What is needed → Print the lines of the entries below from the one with "The image size" through the final line, exactly as they appear. The pictures are not part of the copy.

§ §

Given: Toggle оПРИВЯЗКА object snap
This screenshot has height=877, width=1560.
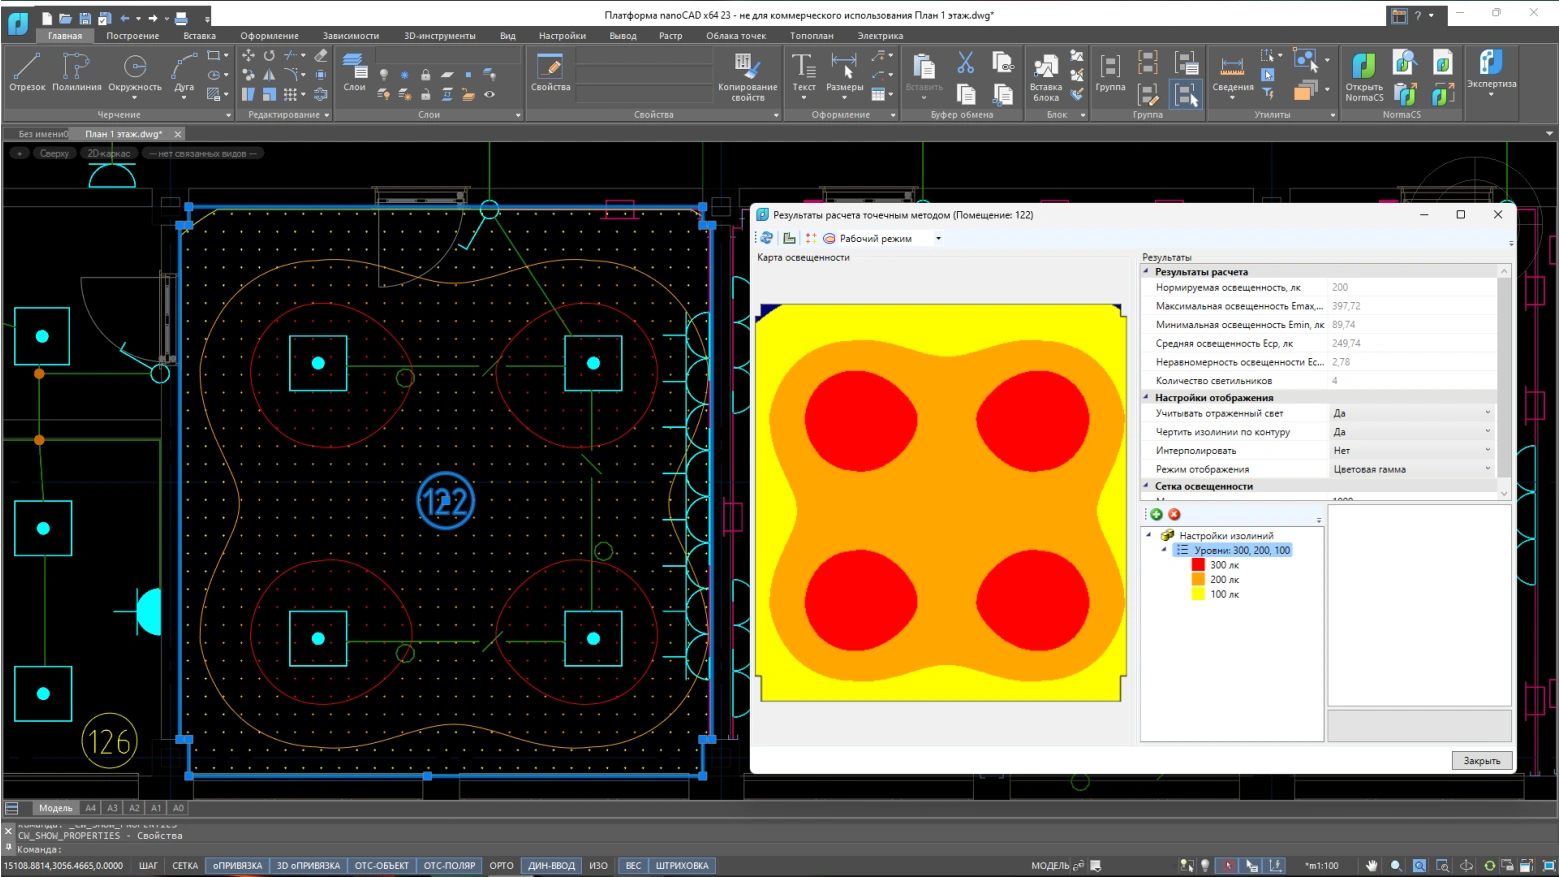Looking at the screenshot, I should pos(237,866).
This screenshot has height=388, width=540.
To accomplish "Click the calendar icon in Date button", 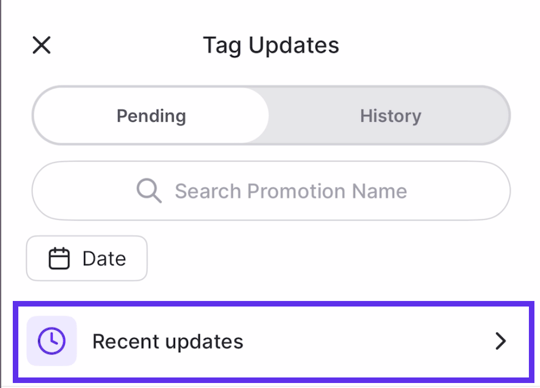I will point(59,258).
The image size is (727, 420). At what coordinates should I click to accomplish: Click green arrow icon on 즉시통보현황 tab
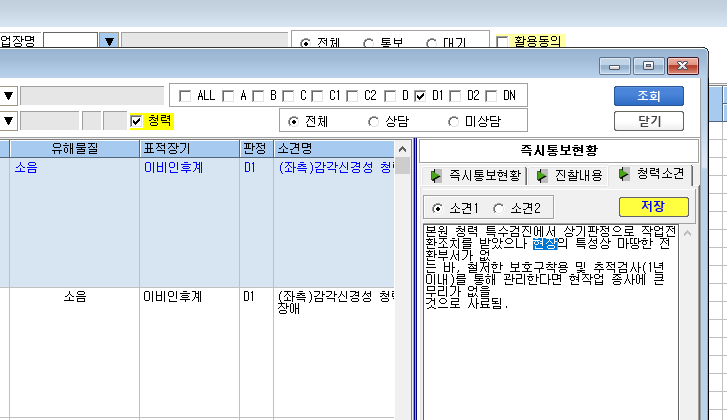(436, 176)
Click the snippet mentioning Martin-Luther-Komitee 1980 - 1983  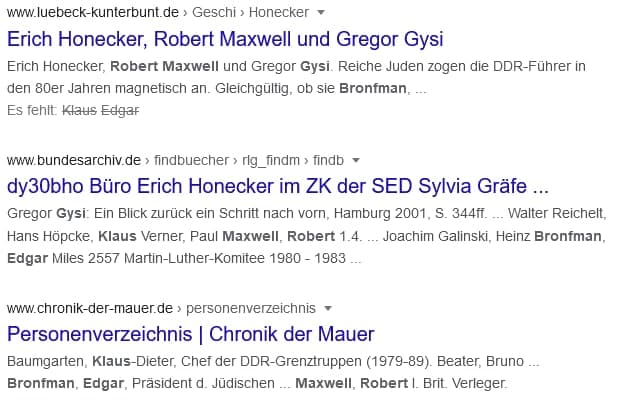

§ §

Response area →
The image size is (727, 420). At what coordinates should I click to accomplish: Click green arrow icon on 즉시통보현황 tab
(436, 176)
Click the snippet mentioning Martin-Luther-Komitee 1980 - 1983  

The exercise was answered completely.